Plain language summary
Ulcerative colitis (UC) is a long term chronic condition where the large intestine becomes inflamed. Though nutritional status is associated with disease severity, the nutritional status of patients during clinical remission (the period when symptoms disappear) is unclear. Therefore, the aim of this study was to assess the association of different nutritional biomarkers of patients with UC during clinical remission. This was a cross sectional study, consisting of 61 subjects where patients were assessed according to the clinical course of disease, body composition and inflammatory profile. The authors concluded that subjects with UC in clinical remission do not present impairment of nutritional status. Despite the limitations in this study, considering that this study is first of its kind, the result of the study warrants further investigation.

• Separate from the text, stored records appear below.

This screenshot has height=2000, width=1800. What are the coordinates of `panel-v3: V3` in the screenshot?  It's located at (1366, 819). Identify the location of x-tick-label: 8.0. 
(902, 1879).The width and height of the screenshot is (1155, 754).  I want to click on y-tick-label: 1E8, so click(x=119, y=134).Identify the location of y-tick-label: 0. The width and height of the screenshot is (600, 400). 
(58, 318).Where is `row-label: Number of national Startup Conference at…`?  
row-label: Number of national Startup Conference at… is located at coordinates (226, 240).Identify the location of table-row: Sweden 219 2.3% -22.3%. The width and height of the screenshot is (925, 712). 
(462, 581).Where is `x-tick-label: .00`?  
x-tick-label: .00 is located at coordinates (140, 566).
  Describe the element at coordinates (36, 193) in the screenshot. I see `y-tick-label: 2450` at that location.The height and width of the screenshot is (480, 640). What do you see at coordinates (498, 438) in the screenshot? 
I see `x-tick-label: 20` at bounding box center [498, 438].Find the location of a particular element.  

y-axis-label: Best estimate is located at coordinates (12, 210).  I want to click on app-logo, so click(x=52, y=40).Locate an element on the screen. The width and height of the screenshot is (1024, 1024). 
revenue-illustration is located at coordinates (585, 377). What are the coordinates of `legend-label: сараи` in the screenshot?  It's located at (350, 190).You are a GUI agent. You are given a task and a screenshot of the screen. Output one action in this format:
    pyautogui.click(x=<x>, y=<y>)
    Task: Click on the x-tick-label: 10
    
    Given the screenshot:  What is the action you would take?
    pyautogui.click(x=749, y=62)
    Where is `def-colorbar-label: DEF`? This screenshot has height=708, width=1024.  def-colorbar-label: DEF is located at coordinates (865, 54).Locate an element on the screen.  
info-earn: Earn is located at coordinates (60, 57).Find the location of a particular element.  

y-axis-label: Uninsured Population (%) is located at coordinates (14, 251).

OBJECTIVE The aim of our study was to assess body composition status and its association with inflammatory profile and extent of intestinal damage in ulcerative colitis patients during clinical remission. METHOD This is a cross-sectional study in which body composition data (phase angle [PhA], fat mass [FM], triceps skin fold thickness [TSFt], mid-arm circumference [MAC], mid-arm muscle circumference [MAMC], adductor pollicis muscle thickness [APMt]), inflammatory profile (C-reactive protein [CRP], a1-acid glycoprotein, erythrocyte sedimentation rate [ESR]) and disease extent were recorded. RESULTS The mean age of the 59 patients was 48.1 years; 53.3% were women. Most patients were in clinical remission (94.9%) and 3.4% was malnourished according to body mass index. PhA was inversely correlated with inflammatory markers such as CRP (R=-0.59; p<0.001) and ESR (R=-0.46; p<0.001) and directly correlated with lean mass: MAMC (R=0.31; p=0.01) and APMt (R=0.47; p<0.001). Lean mass was inversely correlated with non-specific inflammation marker (APMt vs. ESR) and directly correlated with hemoglobin values (MAMC vs. hemoglobin). Logistic regression analysis revealed that body cell mass was associated with disease extent (OR 0.92; 95CI 0.87-0.97; p<0.01). CONCLUSION PhA was inversely correlated with inflammatory markers and directly correlated with lean mass. Acute inflammatory markers were correlated with disease extent. Body cell mass was associated with disease extent.